Das SPD-geführte Justizministerium wollte eigentlich per Gesetz gegen diese langen Vertragslaufzeiten vorgehen – maximal einen Monat sollte ein Vertrag laufen – gute Sache für Verbraucher. Das Gesetz gegen 'Kostenfallen und lange Vertragslaufzeiten' wird aktuell aber offenbar von der CDU in der Bundesregierung blockiert. Konkret wird Wirtschaftsminister Peter Altmaier (CDU) genannt, der den Gesetzentwurf blockiere. Der SPD-Rechtspolitiker Johannes Fechner kritisiert, dass Altmeier die Wirtschaftslobby wichtiger sei als die Verbraucher. Altmeiers Ministerium wird zitiert, dass es darum gehe "faire und unbürokratische Lösungen" anzustreben – eine gerne genutzte Floskel, um etwas auf Sankt Nimmerleinstag zu verzögern. Und 2021 sind Bundestagswahlen und die Hoffnung besteht, dass dann das Vorhaben ganz in der Schublade verschwindet. Die Lobby hätte gesiegt und der Verbraucher schaut in die Röhre.
Welche Auswirkungen die "fairen und unbürokratische Lösungen" für Verbraucher haben, zeigt sich an einer speziellen Konstruktion, die ich aufgreifen möchte. Irgendwann steht für viele von uns der Umzug in betreutes Wohnen oder in ein Pflegeheim an. Da sind dann allerlei Verträge zu kündigen, wenn man die Leistungen am neuen Ort nicht nutzen kann.
In der eigenen Familie konnten wir Telefon (Internet gab es keines) nach dem Tod eines Angehörigen und Umzug des überlebenden Ehepartners in eine Pflegeeinrichtung bei der Telekom problemlos kündigen.

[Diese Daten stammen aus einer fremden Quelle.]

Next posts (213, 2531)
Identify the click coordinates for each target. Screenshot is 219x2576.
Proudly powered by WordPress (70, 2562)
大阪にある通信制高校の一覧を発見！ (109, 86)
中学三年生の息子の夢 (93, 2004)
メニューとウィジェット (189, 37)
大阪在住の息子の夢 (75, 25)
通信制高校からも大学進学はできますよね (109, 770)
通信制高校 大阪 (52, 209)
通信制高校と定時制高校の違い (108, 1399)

Auch andere Verträge, die auf den Verstorbenen liefen, konnten so zeitnah gekündigt werden. Das muss aber nicht immer so reibungslos laufen, speziell, wenn der Vertragsinhaber umzieht und am neuen Wohnort die Vertragsleistungen nicht mehr nutzen kann. Hier kommt es sogar noch auf die Feinheit 'technisch nicht mehr nutzen können' oder 'eine Nutzung macht keinen Sinn mehr, weil die Leitung nicht mehr gebraucht wird'.

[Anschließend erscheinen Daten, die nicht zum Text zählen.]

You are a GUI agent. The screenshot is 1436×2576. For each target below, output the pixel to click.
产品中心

Im besagten Fall mit dem Todesfall in der Familie hatten wir dann noch ein spezielles Erlebnis mit der RMV-Versicherung, die es nicht hinbekam, drei verschiedene Versicherungsleistungen (Haftpflicht, Hausrat, Feuerversicherung) sauber aufzutrennen. Wir haben Tonnen an dicken Schriftstücken an die Anschrift des Verstorbenen geschickt bekommen, wo nie der Sachverhalt korrekt wiedergegeben wurde. Am Ende des Vorgangs standen wir sogar ohne Gebäudeversicherung da, weil das Unternehmen wegen des Leerstands kündigte. Eine andere Versicherung hat dann das Ganze gerne übernommen.
Vodafone-Kabel und der Umzug ins Pflegeheim
Über meine vielfältigen Kanäle ist mir jetzt ein solcher Fall unter die Augen gekommen, der den Irrsinn der Vorstellungen Altmeiers im Hinblick auf "faire und unbürokratische Lösungen" aufzeigt . Ein Blog-Leser teilte mir mit, dass seine Mutter in ein Pflegeheim zieht und damit fristgerecht einen Vertrag mit dem Anbieter Vodafone für einen Kabelanschluss kündigt. Normalerweise würde man jetzt meinen: Gut, fristgerecht gekündigt, alles ist gut. Aber da hat man die Rechnung ohne das Kleingedruckte gemacht. Der Leser hat mir nachfolgenden Auszug zum Sonderkündigungsrecht zukommen lassen.
(Vodafone Sonderkündigungsrecht)
Beim Umzug gibt es ein Sonderkündigungsrecht von 3 Monaten 'zum Ende des Kalendermonats', wenn die Leistung am neuen Wohnort nicht mehr genutzt werden kann. Die Betroffene kann den Kabelanschluss von Vodafone im Pflegeheim nicht mehr nutzen. Der Hammer findet sich aber im zweiten Absatz des obigen Ausrisses der Vodafone-Antwort zum Sonderkündigungsrecht. Auch wenn jemand 6 Monate vor dem Umzug gekündigt hat, nützt ihm das nichts. Die 3 Monate Kündigungsfrist laufen erst drei Monate nach dem Auszug aus der alten Wohnung. In Deutsch (also kein Amtsdeutsch im Sinne "und unbürokratische Lösungen") heißt dies: Die Dame kann zwar keinen Kabelanschluss mehr am neuen Wohnort nutzen, aber sie darf noch weitere drei Monate zahlen. Begründet wird dies mit dem Interessensausgleich zwischen Anbietern und Verbrauchern, die auch zahlen sollen, wenn sie die Leitungen nicht mehr nutzen können.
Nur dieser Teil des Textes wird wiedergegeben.